Target pointing data:
━━━━━━━━━━

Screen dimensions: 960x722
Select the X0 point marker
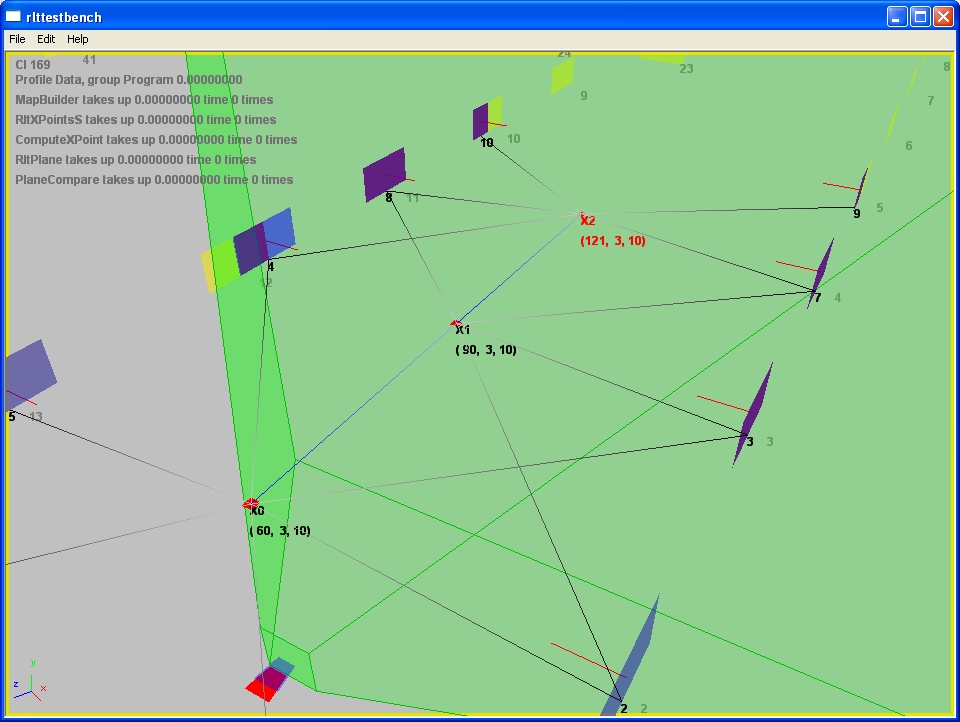click(252, 505)
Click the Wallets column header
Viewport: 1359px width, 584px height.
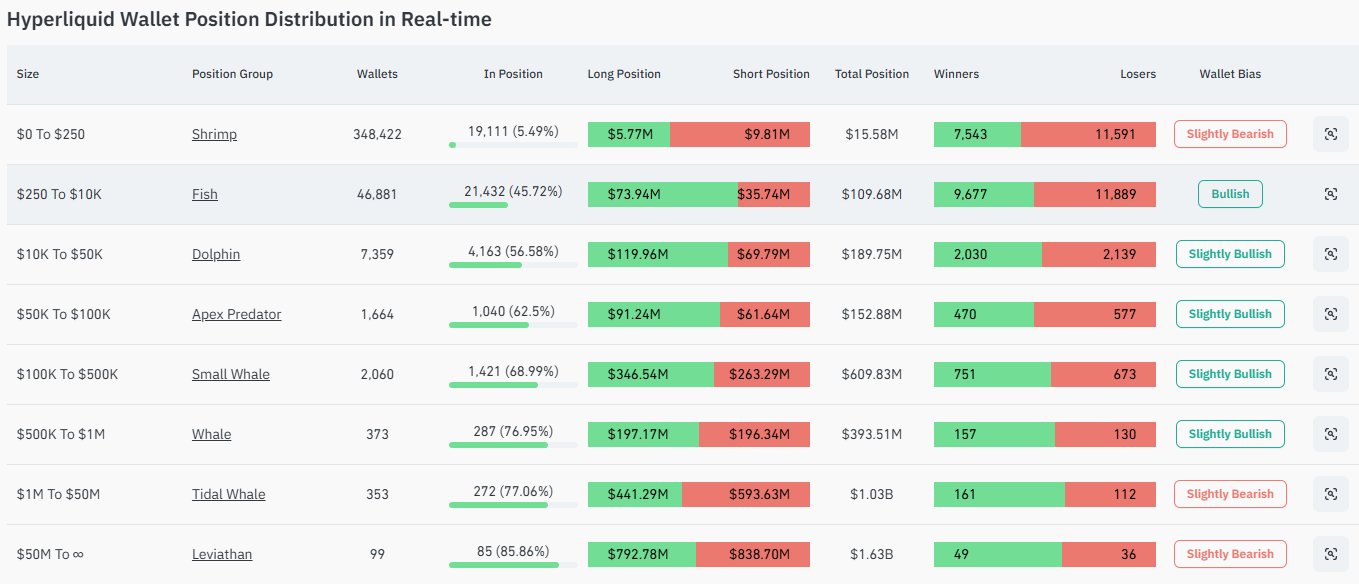point(377,74)
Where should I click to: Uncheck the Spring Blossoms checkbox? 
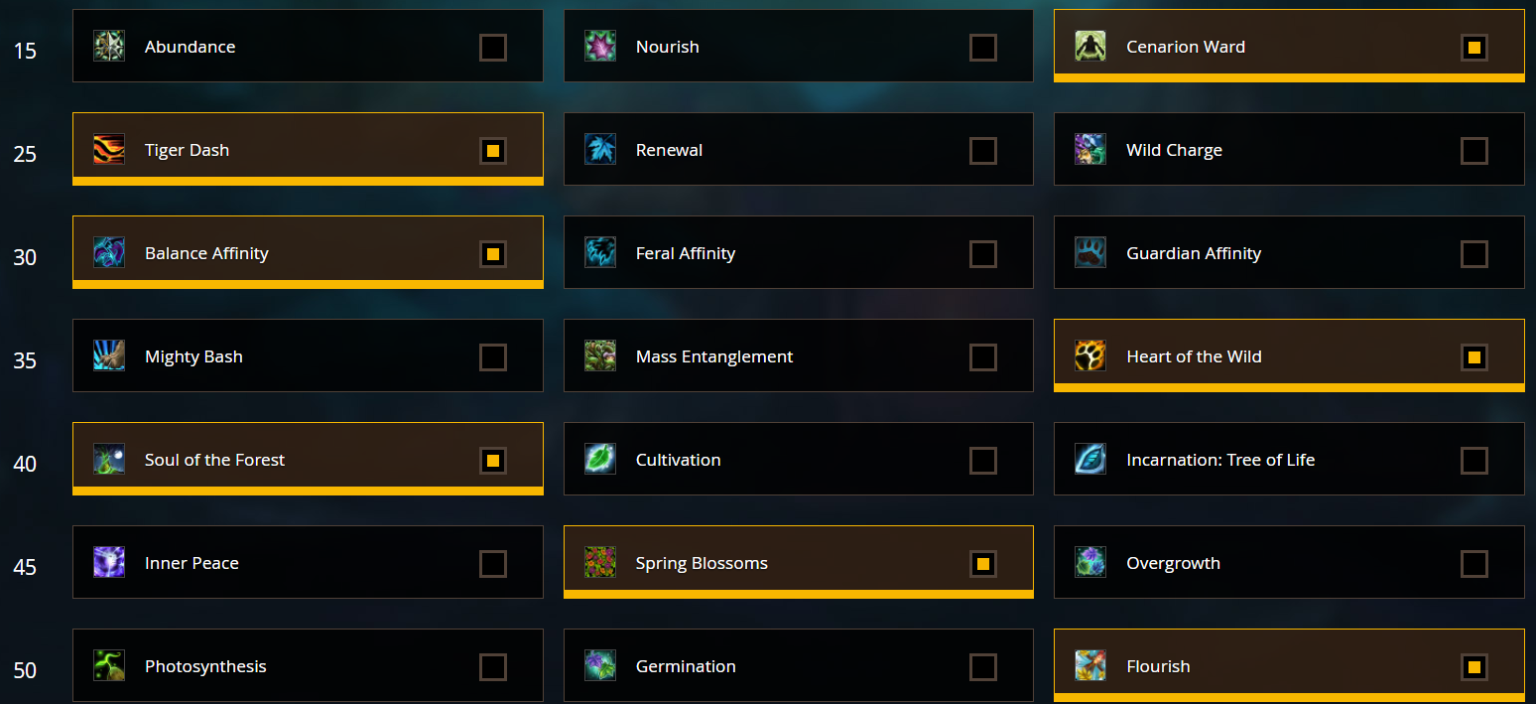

━━━━━━━━━━

- Written problem -
Could you rescale the entries by giving every line again, requests included, with each coordinate in the answers multiplied by 0.7 and rounded to a whole number, halves rounding up? Leave the pictures out of your answer.

- Solution for this exercise -
Screen dimensions: 960x722
Select the X0 point marker
click(176, 354)
Click the Wallets column header
Viewport: 1359px width, 584px height.
point(264,52)
Where should I click to: Uncheck the Spring Blossoms checkbox? 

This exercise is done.